Outlook for investment markets
- After a strong rally from March lows shares are vulnerable in the short term to a pull back or consolidation. But on a 12-month horizon shares are expected to see good total returns helped by an eventual pick-up in economic activity and massive policy stimulus.
- Low starting point yields are likely to result in low returns from bonds once the dust settles from coronavirus.
- Unlisted commercial property and infrastructure are ultimately likely to continue benefitting from the search for yield but the hit to economic activity and hence rents from the virus will weigh heavily on near term returns.
- The Australian housing market has slowed in response to coronavirus.

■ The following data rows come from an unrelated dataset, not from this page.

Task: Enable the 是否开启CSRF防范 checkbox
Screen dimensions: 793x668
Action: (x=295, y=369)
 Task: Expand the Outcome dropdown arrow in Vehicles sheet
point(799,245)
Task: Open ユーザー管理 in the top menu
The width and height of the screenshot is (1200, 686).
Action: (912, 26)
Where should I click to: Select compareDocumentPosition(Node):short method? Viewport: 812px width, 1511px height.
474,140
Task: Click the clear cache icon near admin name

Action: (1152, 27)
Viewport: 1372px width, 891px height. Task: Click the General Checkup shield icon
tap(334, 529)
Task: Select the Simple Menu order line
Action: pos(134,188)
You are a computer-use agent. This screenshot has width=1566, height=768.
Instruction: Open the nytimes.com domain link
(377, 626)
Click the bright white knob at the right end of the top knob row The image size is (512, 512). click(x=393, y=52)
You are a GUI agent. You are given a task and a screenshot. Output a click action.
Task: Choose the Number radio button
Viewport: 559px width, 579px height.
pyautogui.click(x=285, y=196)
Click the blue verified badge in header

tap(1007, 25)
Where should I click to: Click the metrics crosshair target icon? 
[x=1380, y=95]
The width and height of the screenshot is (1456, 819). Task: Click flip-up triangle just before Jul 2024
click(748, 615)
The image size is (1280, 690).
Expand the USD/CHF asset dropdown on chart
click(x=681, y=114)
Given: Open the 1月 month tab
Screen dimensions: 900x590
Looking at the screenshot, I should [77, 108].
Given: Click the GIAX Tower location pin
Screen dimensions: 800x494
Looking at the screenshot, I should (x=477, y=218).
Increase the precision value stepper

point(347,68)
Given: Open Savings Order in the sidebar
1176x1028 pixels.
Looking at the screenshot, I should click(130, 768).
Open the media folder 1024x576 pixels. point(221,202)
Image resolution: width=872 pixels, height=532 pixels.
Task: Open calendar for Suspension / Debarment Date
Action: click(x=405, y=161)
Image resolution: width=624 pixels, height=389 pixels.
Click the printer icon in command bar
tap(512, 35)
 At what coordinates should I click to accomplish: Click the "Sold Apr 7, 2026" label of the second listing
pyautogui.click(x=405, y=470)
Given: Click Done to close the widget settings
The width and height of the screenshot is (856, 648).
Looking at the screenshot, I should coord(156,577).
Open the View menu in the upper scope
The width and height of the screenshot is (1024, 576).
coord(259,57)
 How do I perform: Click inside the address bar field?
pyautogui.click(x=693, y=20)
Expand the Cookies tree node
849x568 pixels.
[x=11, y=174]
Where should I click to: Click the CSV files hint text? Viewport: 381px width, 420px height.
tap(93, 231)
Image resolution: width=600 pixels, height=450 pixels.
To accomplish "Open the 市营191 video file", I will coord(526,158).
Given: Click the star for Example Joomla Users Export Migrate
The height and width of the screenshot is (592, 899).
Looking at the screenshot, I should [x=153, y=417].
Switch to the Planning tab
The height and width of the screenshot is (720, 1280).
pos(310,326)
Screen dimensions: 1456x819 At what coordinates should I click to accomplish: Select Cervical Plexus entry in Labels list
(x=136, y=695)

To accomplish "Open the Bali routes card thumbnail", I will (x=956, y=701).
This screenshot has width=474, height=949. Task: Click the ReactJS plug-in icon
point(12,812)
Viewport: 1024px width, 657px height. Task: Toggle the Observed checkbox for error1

Social distancing has driven a collapse in sales volumes, and a sharp rise in unemployment, a stop to immigration and rent holidays pose a major threat to property prices. Prices are expected to fall between 5% to 20%, but government support measures including wage subsidies along with bank mortgage payment deferrals along with a plunge in listings will help limit falls as will a reopening of the economy in the months ahead.
- Cash & bank deposits are likely to provide very poor returns, given the ultra-low cash rate of just 0.25%.
- The hit to global growth from Covid-19 and its flow on to reduced demand for Australian exports and lower commodity prices still risks pushing the $A lower in the short term. But expect a rising trend once the threat from coronavirus recedes, particularly with the US expanding its money supply far more than Australia is via quantitative easing and with China’s earlier recovery likely to boost demand for Australian raw materials.